選定抜粋.
法案の提出者である労働党議員カミラ・ベリッチ氏は、改正案は、財産であれ労働者の賃金であれ、「窃盗は窃盗である」ことを明確にし、雇用関係の公正性を促進することを主張しました。背景には、移民、低賃金労働者、宿泊、接客、小売、建設などの業界で働く脆弱な労働者が使用者から、賃金、休日手当、その他の給付金を支払ってもらえず、また、報復や滞在ビザの関係で救済を求めることが困難であるために泣き寝入りする例が多く、そうした不公正な状況が広がる現実がありました。以前の法制度では、賃金窃盗は主に民事手続きによって対処されており、その抑止力は不十分でした。雇用関係当局は返済を命じることはできましたが、故意の未払いに刑事罰は科せられなかったため、一部の使用者は労働者を搾取しても罰せられることはなかったのです。労働組合のキャンペーンやメディアの報道により、賃金窃盗に対する認識が高まり、より強力な法律による問題解決を求める議員への圧力が高まりまし」た。そして、労働党のカミラ・ベリッチ議員は、労働組合と緊密に連携して改正案を起草、推進し、改正は、「公正性」原則に沿ったものであると強調し、「窃盗は窃盗であり、この法案は、労働者の賃金が法律によって保護されることを保証する」と表明しました。

保存済みの記録:
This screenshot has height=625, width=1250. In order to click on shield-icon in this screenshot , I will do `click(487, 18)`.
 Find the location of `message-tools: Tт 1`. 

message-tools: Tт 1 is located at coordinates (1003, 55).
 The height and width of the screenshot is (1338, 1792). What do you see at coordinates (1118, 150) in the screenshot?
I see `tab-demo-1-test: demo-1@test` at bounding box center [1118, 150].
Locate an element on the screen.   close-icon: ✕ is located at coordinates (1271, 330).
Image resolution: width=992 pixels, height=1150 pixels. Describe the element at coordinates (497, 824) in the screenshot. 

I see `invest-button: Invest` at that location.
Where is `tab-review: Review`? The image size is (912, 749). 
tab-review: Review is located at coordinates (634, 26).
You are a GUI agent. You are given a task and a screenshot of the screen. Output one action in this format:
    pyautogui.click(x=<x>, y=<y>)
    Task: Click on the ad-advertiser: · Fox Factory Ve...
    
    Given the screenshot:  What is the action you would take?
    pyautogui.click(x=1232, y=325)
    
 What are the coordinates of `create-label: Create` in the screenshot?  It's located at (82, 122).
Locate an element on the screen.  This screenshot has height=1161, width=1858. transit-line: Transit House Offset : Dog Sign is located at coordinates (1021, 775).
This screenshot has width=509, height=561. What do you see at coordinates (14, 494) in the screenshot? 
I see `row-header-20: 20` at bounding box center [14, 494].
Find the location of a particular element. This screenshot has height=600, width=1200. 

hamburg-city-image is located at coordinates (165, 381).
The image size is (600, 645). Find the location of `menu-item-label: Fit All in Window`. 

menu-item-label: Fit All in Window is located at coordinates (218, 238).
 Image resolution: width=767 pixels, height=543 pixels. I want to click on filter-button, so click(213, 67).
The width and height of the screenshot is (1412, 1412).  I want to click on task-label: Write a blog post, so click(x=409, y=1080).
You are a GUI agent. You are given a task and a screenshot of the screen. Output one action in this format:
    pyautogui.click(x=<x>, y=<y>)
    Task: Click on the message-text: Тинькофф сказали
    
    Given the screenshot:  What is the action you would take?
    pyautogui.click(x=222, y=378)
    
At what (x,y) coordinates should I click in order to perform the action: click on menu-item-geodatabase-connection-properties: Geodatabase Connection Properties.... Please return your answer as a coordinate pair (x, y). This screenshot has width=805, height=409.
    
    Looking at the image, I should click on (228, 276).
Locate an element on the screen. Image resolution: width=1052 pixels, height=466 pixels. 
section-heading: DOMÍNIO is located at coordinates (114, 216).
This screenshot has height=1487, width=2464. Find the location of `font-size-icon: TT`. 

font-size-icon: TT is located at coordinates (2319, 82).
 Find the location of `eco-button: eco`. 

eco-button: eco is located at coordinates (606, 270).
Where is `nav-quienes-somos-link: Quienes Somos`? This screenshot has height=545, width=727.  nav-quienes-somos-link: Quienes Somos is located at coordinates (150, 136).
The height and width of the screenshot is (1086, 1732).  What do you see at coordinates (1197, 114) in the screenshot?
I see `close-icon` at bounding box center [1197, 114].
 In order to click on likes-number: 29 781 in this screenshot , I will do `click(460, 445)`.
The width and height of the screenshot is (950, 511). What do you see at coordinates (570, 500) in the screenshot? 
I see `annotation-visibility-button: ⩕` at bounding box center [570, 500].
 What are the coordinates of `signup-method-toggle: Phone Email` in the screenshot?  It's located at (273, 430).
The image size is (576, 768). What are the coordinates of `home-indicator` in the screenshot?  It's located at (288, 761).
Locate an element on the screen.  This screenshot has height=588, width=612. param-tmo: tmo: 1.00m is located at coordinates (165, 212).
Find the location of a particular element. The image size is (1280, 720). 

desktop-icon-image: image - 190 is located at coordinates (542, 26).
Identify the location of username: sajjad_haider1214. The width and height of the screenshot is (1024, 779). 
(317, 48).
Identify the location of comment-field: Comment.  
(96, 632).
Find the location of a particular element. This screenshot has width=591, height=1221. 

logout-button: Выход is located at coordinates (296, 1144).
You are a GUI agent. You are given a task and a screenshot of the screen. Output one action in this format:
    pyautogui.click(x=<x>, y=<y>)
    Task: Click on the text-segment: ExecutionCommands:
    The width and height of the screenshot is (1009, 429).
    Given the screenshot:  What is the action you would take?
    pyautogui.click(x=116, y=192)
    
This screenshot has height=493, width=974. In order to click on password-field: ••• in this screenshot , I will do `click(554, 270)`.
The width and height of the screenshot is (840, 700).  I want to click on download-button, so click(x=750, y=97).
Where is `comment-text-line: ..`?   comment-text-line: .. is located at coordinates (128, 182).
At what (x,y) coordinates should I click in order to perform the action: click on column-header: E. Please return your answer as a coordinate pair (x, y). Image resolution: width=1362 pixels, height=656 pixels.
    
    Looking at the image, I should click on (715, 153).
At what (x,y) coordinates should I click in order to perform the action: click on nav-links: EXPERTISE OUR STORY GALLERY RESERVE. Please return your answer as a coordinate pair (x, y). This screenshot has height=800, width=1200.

問題. 賃金窃盗に関する抜粋のうち、「法案の提出者である労働党議員」から「を保証する」と表明しました。」までの部分を、「キャンペーン」を「運動」に置き換えて書き直してください。 記録は抜粋とは別個の資料です。

解答欄.
法案の提出者である労働党議員カミラ・ベリッチ氏は、改正案は、財産であれ労働者の賃金であれ、「窃盗は窃盗である」ことを明確にし、雇用関係の公正性を促進することを主張しました。背景には、移民、低賃金労働者、宿泊、接客、小売、建設などの業界で働く脆弱な労働者が使用者から、賃金、休日手当、その他の給付金を支払ってもらえず、また、報復や滞在ビザの関係で救済を求めることが困難であるために泣き寝入りする例が多く、そうした不公正な状況が広がる現実がありました。以前の法制度では、賃金窃盗は主に民事手続きによって対処されており、その抑止力は不十分でした。雇用関係当局は返済を命じることはできましたが、故意の未払いに刑事罰は科せられなかったため、一部の使用者は労働者を搾取しても罰せられることはなかったのです。労働組合の運動やメディアの報道により、賃金窃盗に対する認識が高まり、より強力な法律による問題解決を求める議員への圧力が高まりまし」た。そして、労働党のカミラ・ベリッチ議員は、労働組合と緊密に連携して改正案を起草、推進し、改正は、「公正性」原則に沿ったものであると強調し、「窃盗は窃盗であり、この法案は、労働者の賃金が法律によって保護されることを保証する」と表明しました。